Last month, HPCWire ran an article about the decommissioning of Los Alamos National Lab’s “Roadrunner” cluster. In this article was a quote from LANL’s Paul Henning: “Rather than think of these machines as physical entities, we think of them as projects.” This struck me as being a very sensible position to take. One of the defining characteristics of a project is that it is of limited duration. Compute clusters have a definite useful life, limited by the vendor’s hardware warranty and the system performance (both in terms of computational ability and power consumption) relative to new systems.
Furthermore, the five PMBOK process areas all come into play. Initiation and Planning happen before the cluster is installed. Execution could largely be considered the building and acceptance testing portion of a cluster’s life. The operational time is arguably Monitoring and Control. Project closeout, of course, is the decommissioning of the resource.
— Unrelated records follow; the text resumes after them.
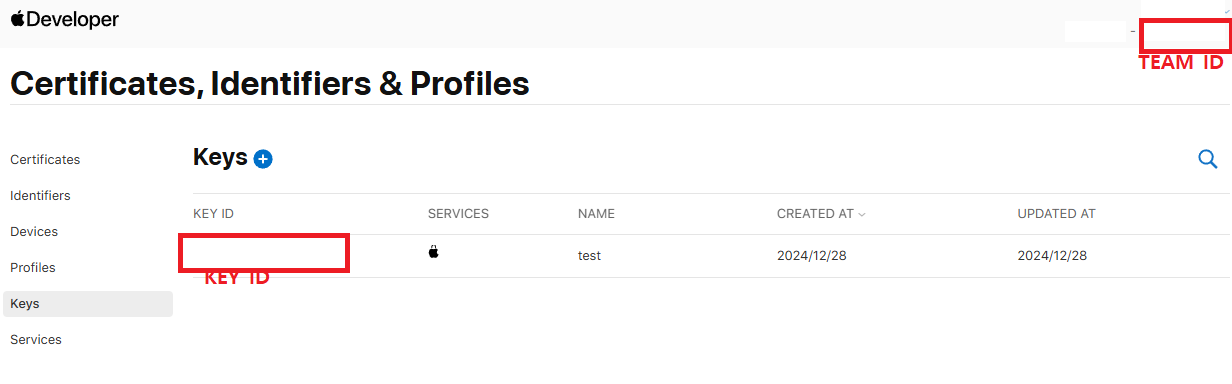Image resolution: width=1232 pixels, height=384 pixels.
Task: Click the NAME column header
Action: [596, 214]
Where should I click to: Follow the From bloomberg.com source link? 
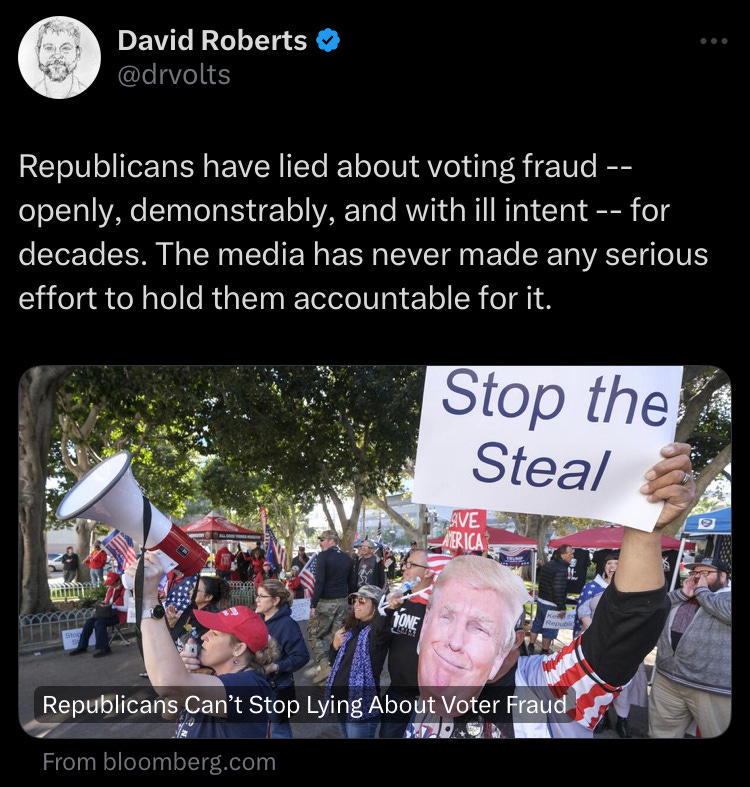point(159,762)
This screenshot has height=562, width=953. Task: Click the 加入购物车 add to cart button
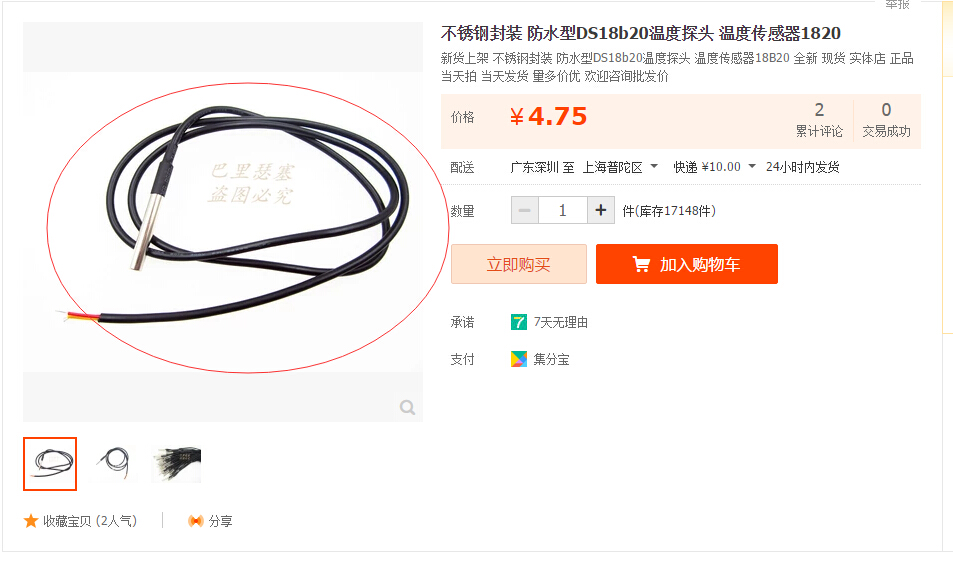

Of course, smaller projects such as software updates and planned maintenance occur within the larger project. Perhaps it is better to think of each cluster as a program?
The natural extension of considering a cluster (or any resource, for that matter) to be a project is assigning a project manager to each project. This was a key component to a staffing plan that a former coworker and I came up with for my previous group. With five large compute resources, plus a few smaller resources and the supporting infrastructure, it was very difficult for any one person to know what was going on. Our proposal included having one engineer assigned as the point-of-contact for a particular resource. This person didn’t have to fix everything on that cluster, but they would know about every issue and all of the unique configuration. This way, time wouldn’t be wasted doing the same diagnostic steps three months apart when a recurring issue recurs.